I have few questions about LDC1101 using as main component for future eddy current sensor in closed loop system. So far I performed basic tests with LDC1101EVM through TI GUI.

I am seeking to use one of LDC for sensor which must have following parameters:

Sampling rate: 20kHz, fixed conversion time

Repeatability: <+-5um

Sensing Range: 0.2-2 mm

Operating temperature: 0-60C

Target: Aluminium block which has more than 3 times bigger diameter than sensor. Thickness 4+ mm.

Resolution: >= 12bits

Following assumption I made, please commend if I approached correctly:

Based on sampling rate LDC1101 is only LDC device capable of high enough sampling rate. Next fastest option is LDC1312 but the maximum sample rate is limited up to: 13.3 kSPS.

Fixed conversion time works only for LHR measurement mode. Rp or Rp+L measurements change based on sensor frequency which is unfortunately useless for real time controller. There has to be fixed conversion time. Also LHR measurement is not that significantly influenced by temperature change as Rp measurement which has to have some temperature compensation.

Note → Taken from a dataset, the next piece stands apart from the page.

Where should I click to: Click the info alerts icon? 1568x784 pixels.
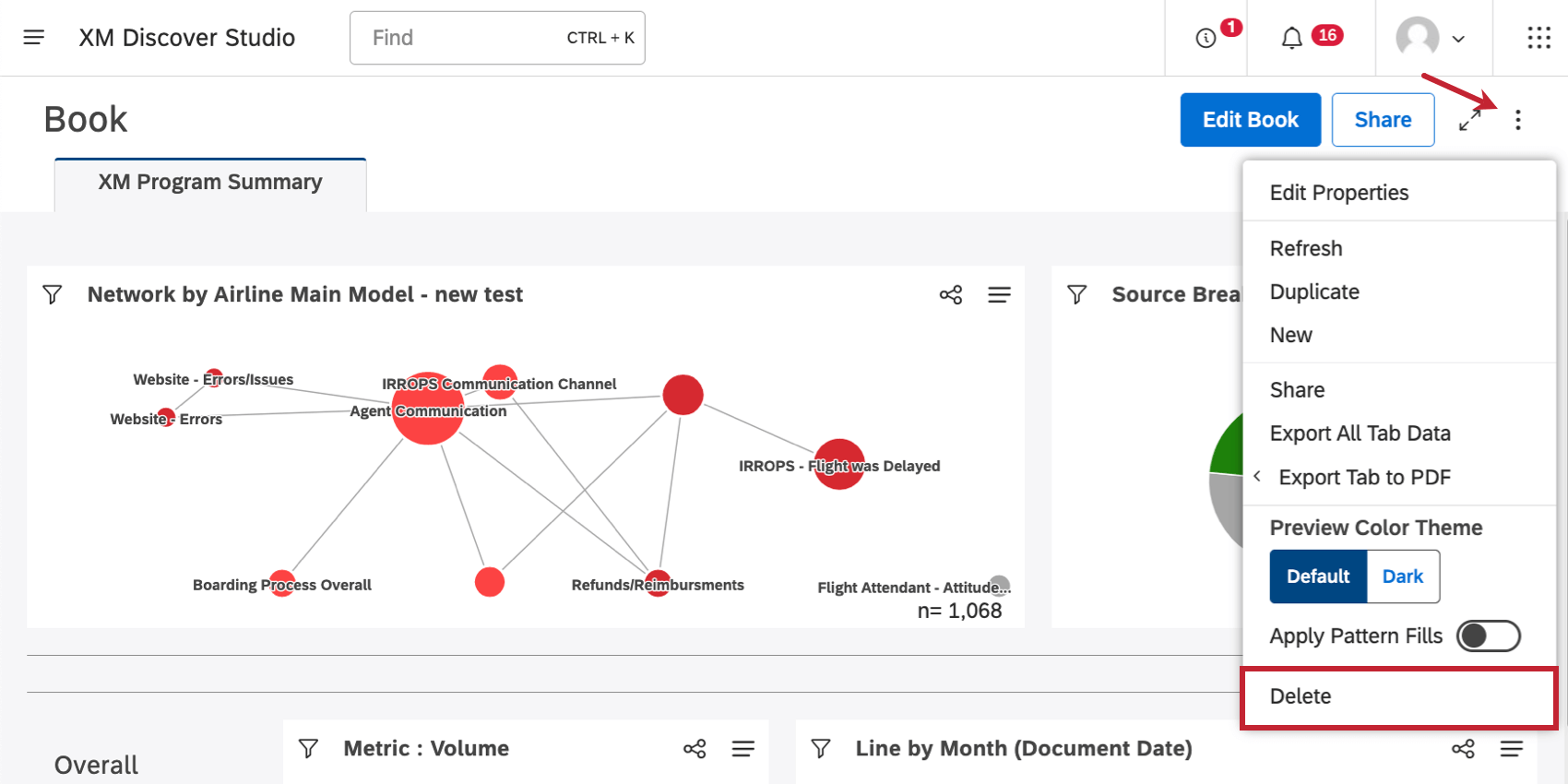pos(1206,38)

Sensor diameter should be at least twice the size of maximum range. I need only 2 mm which would be 4 mm diameter of sensor coil. But in manuals is written, use as big diameter as fits the design. I use default coil which has 14 mm diameter, 15 turns, 0.15 mm spacing and trace width. It has 4 layers 2x2 parallel. 390pF capacitor. 

What is optimum sensor diameter and other parameters? Should I used wire wound coil, should be there ferrite core? I can fit even diameter of 20mm if needed.

Q should be as high as possible.

Filling ratio at least 0.3, bigger is better.

Inductance should be high or it does not really matter? I understand it that higher the change in frequency higher resolution I get. Also it is better to have lower LC sensor frequency because I can fit more cycles of reference clock in it and it makes measurement more precise. 

Does parallel sensor coil configuration have any positive effect on LHR measurement? (manual snoa930a.pdf recommends it for Rp measurement). 

I performed repeatability test in static mode (10 times reached 4 position 0.3-1.2 mm with default sensor). Register 0x30 - 2E and 0x31 - 0. Reference clock 12 MHz, LHR measurement only. Target was aluminium 70x70 mm. Default coil diameter 14 mm. 

I understand that crucial is equation for conversion time of LHR mode. (snosd01d.pdf  eq. 14)

t_conv = (55 + RCOUNT*16)/f_CLKIN

One of the limitation is f_CLKIN which is now 12MHz. It can be changed up to 16MHz which should decrease conversion time by 1/4 with keeping same performance. Is default reference clock precise enough or is it only for evaluation purposes? Precision of reference clock is also one of the main component which can influence overall performance. 

I read manual snoa941a, 3 heading: In addition, the LDC1101’s LHR (High-resolution inductance mode) measurements have an effective reference frequency of 32 MHz (when the external reference frequency is set to the maximum supported 16MHz). Does the LDC1101 support even higher reference frequency then 16MHz? 

RCOUNT is set: 46, Register hex code: 2E. in order to have sample rate >20kHz (20.22756kHz). I assumed that there would be 16MHz ref clock. Now the sample rate is smaller but it should have still same performance.

I got these results:

  300um +- 4.06868um (3_SIGMA)

  600um +- 10.71658um (3_SIGMA)

  900um +-  12.20337um (3_SIGMA)

1200um +- 22.97813um (3_SIGMA)

Unfortunately at this configuration I did not get performance I need. Repeatablity rapidly decreases with increase of distance and sample rate which I understand but is there still some way how it could be improved? Or am I on the edge of performance possibilities? Would custom made sensor coil improve overall performance? 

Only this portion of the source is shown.